##### RECORDS SUPPLIED #####

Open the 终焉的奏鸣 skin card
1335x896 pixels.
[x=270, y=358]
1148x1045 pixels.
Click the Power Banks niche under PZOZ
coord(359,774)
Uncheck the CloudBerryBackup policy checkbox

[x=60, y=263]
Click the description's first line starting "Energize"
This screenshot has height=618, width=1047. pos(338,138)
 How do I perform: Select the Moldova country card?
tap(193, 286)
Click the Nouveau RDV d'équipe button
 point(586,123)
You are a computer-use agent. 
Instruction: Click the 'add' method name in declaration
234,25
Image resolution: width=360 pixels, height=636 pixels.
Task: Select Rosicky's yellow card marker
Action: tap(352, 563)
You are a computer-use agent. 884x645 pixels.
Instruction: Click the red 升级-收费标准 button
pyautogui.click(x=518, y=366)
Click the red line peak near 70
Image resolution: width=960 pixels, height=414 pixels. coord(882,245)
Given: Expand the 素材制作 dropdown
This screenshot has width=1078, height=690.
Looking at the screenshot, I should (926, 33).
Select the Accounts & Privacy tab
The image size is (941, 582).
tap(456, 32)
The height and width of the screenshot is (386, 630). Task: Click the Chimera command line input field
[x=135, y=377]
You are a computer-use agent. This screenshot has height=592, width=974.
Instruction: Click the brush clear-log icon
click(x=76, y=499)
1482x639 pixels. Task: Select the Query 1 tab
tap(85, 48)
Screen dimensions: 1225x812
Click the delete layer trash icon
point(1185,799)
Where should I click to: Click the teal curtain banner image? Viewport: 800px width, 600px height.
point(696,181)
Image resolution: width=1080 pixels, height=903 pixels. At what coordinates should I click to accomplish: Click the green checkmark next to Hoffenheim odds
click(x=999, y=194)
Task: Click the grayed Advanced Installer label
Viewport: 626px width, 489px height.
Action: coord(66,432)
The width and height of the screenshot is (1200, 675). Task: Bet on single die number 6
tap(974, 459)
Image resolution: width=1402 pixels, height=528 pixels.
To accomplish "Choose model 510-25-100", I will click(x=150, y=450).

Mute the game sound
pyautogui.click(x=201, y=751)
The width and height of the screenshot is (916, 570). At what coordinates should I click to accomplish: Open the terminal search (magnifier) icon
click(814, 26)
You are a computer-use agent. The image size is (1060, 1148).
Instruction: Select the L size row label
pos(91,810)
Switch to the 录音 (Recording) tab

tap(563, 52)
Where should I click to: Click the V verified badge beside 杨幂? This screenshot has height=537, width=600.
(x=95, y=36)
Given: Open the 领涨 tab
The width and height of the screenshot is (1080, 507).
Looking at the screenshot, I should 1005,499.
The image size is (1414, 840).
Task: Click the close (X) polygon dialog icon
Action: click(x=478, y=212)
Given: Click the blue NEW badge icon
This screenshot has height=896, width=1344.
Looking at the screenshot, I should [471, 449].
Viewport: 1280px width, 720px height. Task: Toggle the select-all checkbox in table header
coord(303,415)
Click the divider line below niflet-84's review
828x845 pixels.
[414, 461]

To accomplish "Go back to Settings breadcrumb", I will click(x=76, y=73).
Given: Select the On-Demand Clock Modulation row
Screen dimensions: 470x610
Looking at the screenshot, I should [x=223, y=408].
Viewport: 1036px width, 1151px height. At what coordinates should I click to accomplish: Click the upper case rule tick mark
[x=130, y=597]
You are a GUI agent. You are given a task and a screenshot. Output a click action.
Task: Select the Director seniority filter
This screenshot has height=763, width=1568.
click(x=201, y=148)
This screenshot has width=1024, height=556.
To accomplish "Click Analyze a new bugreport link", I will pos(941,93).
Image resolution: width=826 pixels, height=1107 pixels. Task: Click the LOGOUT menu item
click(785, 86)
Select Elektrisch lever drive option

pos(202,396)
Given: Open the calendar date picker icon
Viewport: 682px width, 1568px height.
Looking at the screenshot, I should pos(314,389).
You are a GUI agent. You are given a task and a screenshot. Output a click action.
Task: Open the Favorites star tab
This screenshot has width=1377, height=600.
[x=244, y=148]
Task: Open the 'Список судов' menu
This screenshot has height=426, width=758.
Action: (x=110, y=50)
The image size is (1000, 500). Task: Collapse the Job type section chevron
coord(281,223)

#####

TASK BRIEF —
Count every line in the records that holds "computer" and give that count by itself.

TASK SOLUTION —
4